Daniels v. State
208 So. 3d 1223
| Fla. Dist. Ct. App. | 2017Background
- Daniels was arrested near 3036 Pineway Avenue after an anonymous tip placed him at that address driving a red lifted Chevy pickup; he had an outstanding misdemeanor warrant.
- Detective Noad, without verifying the tip’s source, handcuffed Daniels and, concerned about a dog and unsure if others were inside, closed the slightly ajar front door and walked to the north side curtilage.
- From the curtilage, Noad looked through an unobstructed window and observed a pistol case, rifle scope, and a small amount of marijuana on a table.
- Officers then sought consent to search; after failing to obtain occupant consent, they applied for a search warrant based on an affidavit that did not disclose that the observed items were seen from the curtilage and treated the anonymous tip as officer-provided information.
- The warrant was issued; the search uncovered >800 grams of cannabis, two firearms, paraphernalia, and other evidence. Daniels moved to suppress; the trial court denied the motion on officer-safety grounds.
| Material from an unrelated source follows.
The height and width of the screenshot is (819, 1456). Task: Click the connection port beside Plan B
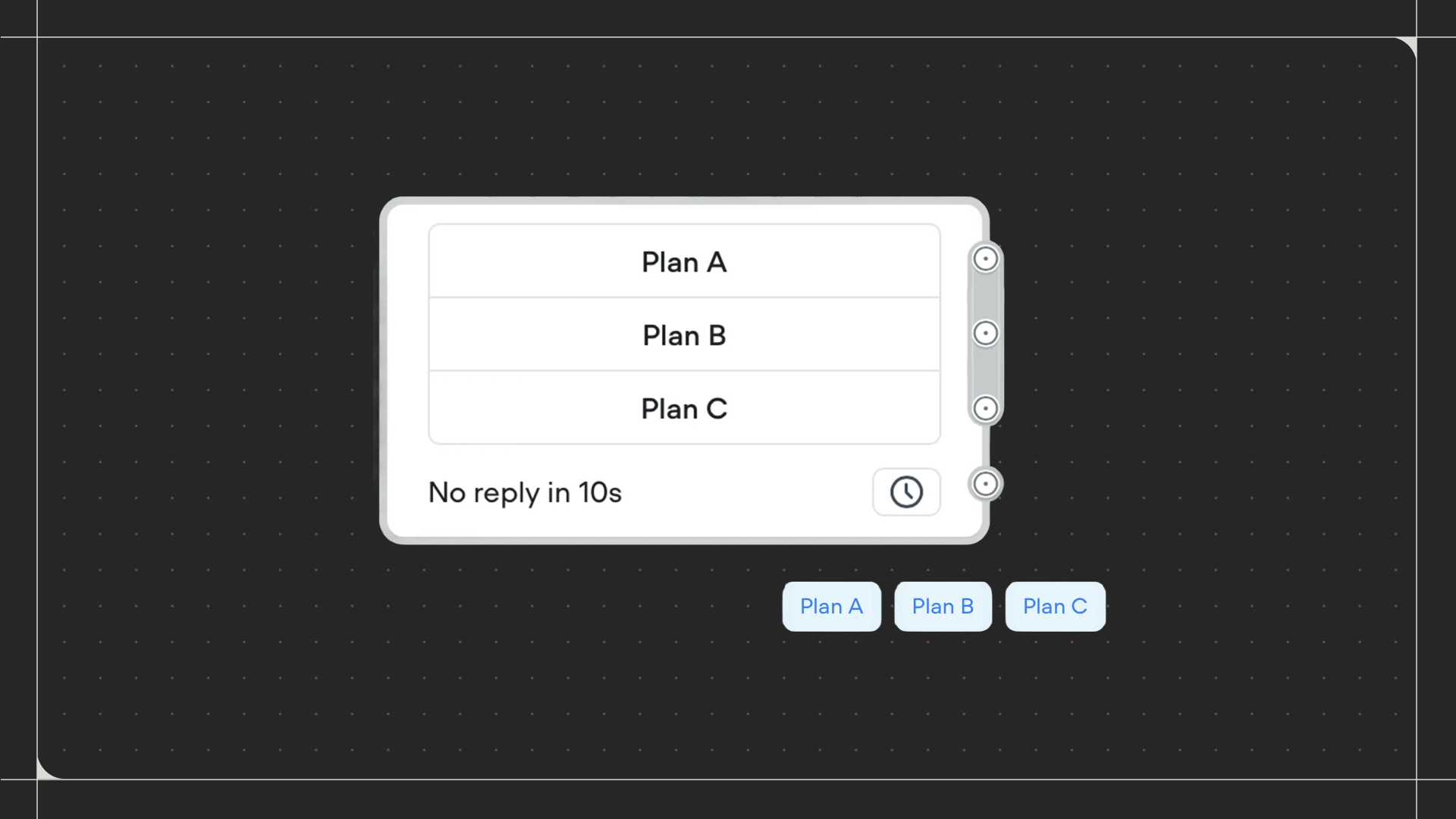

Daniels pleaded no contest reserving appeal of the suppression denial.
Issues
| Issue | Plaintiff's Argument | Defendant's Argument | Held |
|---|---|---|---|
| Lawfulness of officer's intrusion onto curtilage | Daniels: entry onto curtilage was warrantless and unconstitutional; no articulable safety threat justified it | State: intrusion justified by arrest location, warning about dog, and alleged encounter with a mover | Court: intrusion onto curtilage was unlawful; officer safety justification unsupported by specific, articulable facts |
| Use of curtilage observation in warrant affidavit | Daniels: observations were obtained unlawfully and must be excised from affidavit | State: affidavit (including observations) supported probable cause | Court: curtilage observations must be excised; affidavit without them rests only on an anonymous tip and lacks probable cause |
| Reliability of anonymous tip to establish probable cause | Daniels: anonymous tip alone insufficient; not shown reliable | State: tip was corroborated by readily ascertainable facts (location, vehicle) | Court: corroboration of readily observable facts does not demonstrate tipster's knowledge of concealed criminal activity; tip insufficient to supply probable cause |
| Suppression remedy and warrant validity | Daniels: evidence and resulting warrant tainted by unlawful observation; suppression required | State: warrant valid, search lawful, evidence admissible | Court: suppression warranted as warrant lacked probable cause once unlawful observations excised; reversal and remand |
Key Cases Cited
- State v. Roman, 103 So. 3d 922 (Fla. 2d DCA 2012) (standard for reviewing suppression rulings and excising invalid affidavit allegations)
- State v. Fultz, 189 So. 3d 155 (Fla. 2d DCA 2016) (warrantless home searches presumptively unreasonable)
- State v. Boyd, 615 So. 2d 786 (Fla. 2d DCA 1993) (Fourth Amendment protections for the home)
- Abel v. State, 668 So. 2d 1121 (Fla. 2d DCA 1996) (curtilage falls within home protection)
- Powell v. State, 120 So. 3d 577 (Fla. 1st DCA 2013) (officer may not intrude into curtilage absent warrant or exception)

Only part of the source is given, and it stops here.